The objective of the study described in this thesis was to examine a range of long-term
psychosocial outcomes of children and adolescents who underwent invasive treatment
for congenital heart disease at a young age. In addition, the psychological adjustment
of their parents was assessed.
In chapter 1, the background and the aims of this study were presented. Over the past
decades, advances in diagnostic and surgical techniques and medical treatment of ConHD
have gradually evolved and have significantly improved long-term survival of patients with
ConHD. Despite improved survival, many patients with ConHD have more or less cardiac
sequelae after surgical or interventional treatment. Next to survival, long-term morbidity
is of great interest. Morbidity may impair the psychosocial functioning and quality of life
of patients with ConHD. Hence, both clinicians and researchers have become more interested in the long-term psychosocial outcomes of patients treated for ConHD.

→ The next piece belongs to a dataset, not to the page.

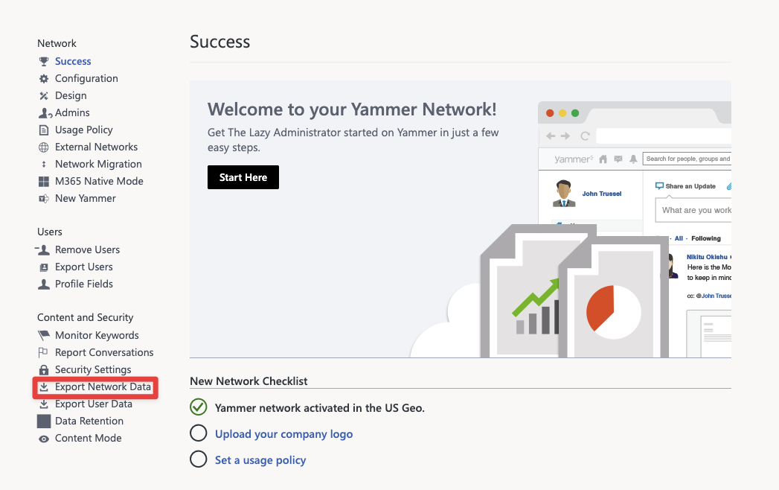779x490 pixels.
Task: Click the Yammer browser mockup illustration
Action: pos(635,229)
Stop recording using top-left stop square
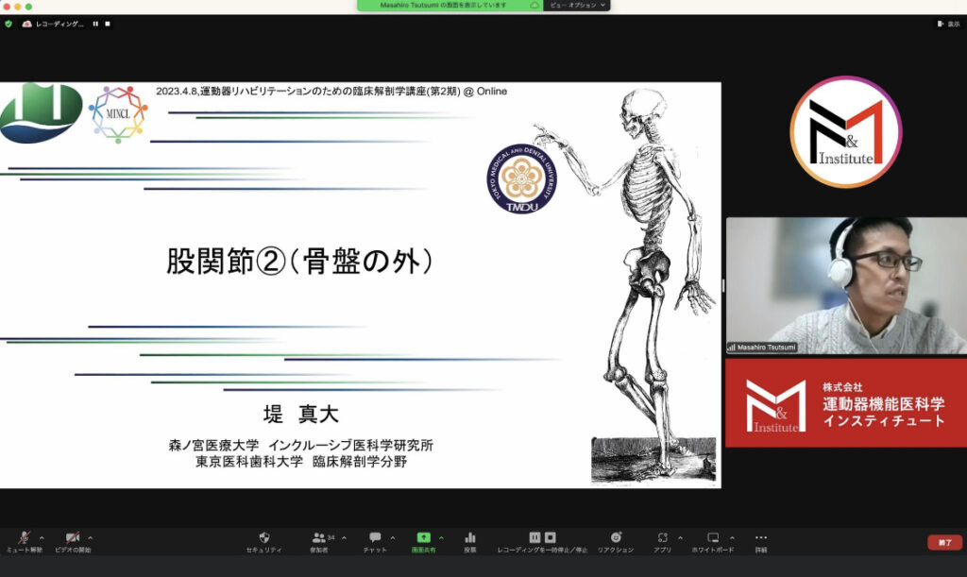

In the present study, various indicators of psychosocial functioning of children and
adolescents with ConHD were measured. A follow-up examination was performed (from
2003-2004) among consecutive surviving patients of 4 diagnostic groups, who underwent their first invasive treatment for ConHD at least 7 years and 6 months ago (between
1 January 1990 and 1 January 1996) in the Erasmus University Medical Centre Rotterdam,
and who were younger than 15 years at the time of the treatment. At follow-up 206 patients were aged 7-28 years. Of this group 35 patients were aged 18-28 years. Results of
the 18-28-year-old patients were not included in this thesis. The present patient sample
consisted of 171 patients, aged 7-17 years, and their parents.